Fix CI review Round 3: L_max=1 bootstrap sync, DID_1 label, docs alignment

igerber · claude · igerber · commit e59840d2eefe · 2026-04-12T19:39:44.000-04:00
P1: Sync overall_* from event_study_effects[1] AFTER bootstrap propagation
    so bootstrap SE/p/CI flow to top-level surface for L_max=1.
P1: Label overall estimand as "DID_1" (not "DID_M") when L_max=1 in
    __repr__. Update REGISTRY and results docstrings to document L_max=1
    as per-group DID_1 path.
P2: Add binary + non-binary L_max=1 bootstrap regressions asserting
    overall_* == event_study_effects[1].
P3: Update TODO.md, REGISTRY L_max &gt;= 2 references to L_max &gt;= 1.

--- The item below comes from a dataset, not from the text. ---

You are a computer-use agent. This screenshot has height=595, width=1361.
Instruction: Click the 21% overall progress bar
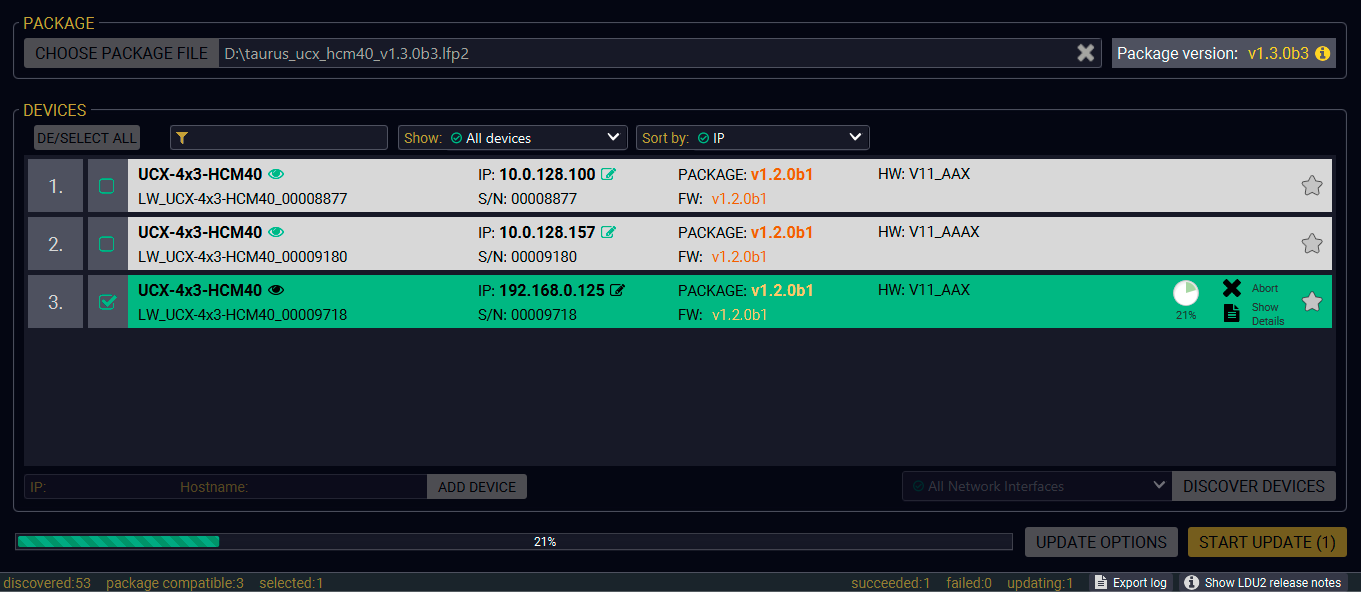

Co-Authored-By: Claude Opus 4.6 (1M context) &lt;noreply@anthropic.com&gt;
diff --git a/TODO.md b/TODO.md
@@ -56,7 +56,7 @@ Deferred items from PR reviews that were not addressed before merge.
 
 | Issue | Location | PR | Priority |
 |-------|----------|----|----------|
-| dCDH: Phase 1 per-period placebo DID_M^pl has NaN SE (no IF derivation for the per-period aggregation path). Multi-horizon placebos (L_max >= 2) have valid SE. | `chaisemartin_dhaultfoeuille.py` | #294 | Low |
+| dCDH: Phase 1 per-period placebo DID_M^pl has NaN SE (no IF derivation for the per-period aggregation path). Multi-horizon placebos (L_max >= 1) have valid SE. | `chaisemartin_dhaultfoeuille.py` | #294 | Low |
 | dCDH: Parity test SE/CI assertions only cover pure-direction scenarios; mixed-direction SE comparison is structurally apples-to-oranges (cell-count vs obs-count weighting). | `test_chaisemartin_dhaultfoeuille_parity.py` | #294 | Low |
 | CallawaySantAnna: consider materializing NaN entries for non-estimable (g,t) cells in group_time_effects dict (currently omitted with consolidated warning); would require updating downstream consumers (event study, balance_e, aggregation) | `staggered.py` | #256 | Low |
 | ImputationDiD dense `(A0'A0).toarray()` scales O((U+T+K)^2), OOM risk on large panels | `imputation.py` | #141 | Medium (deferred — only triggers when sparse solver fails) |
diff --git a/diff_diff/chaisemartin_dhaultfoeuille.py b/diff_diff/chaisemartin_dhaultfoeuille.py
@@ -1649,6 +1649,21 @@ def fit(
                             eff + crit * se,
                         )
 
+        # When L_max >= 1 and the per-group path is active, sync
+        # overall_* from event_study_effects[1] AFTER bootstrap propagation
+        # so that bootstrap SE/p/CI flow to the top-level surface.
+        if (
+            L_max is not None
+            and L_max >= 1
+            and 1 in event_study_effects
+        ):
+            es1 = event_study_effects[1]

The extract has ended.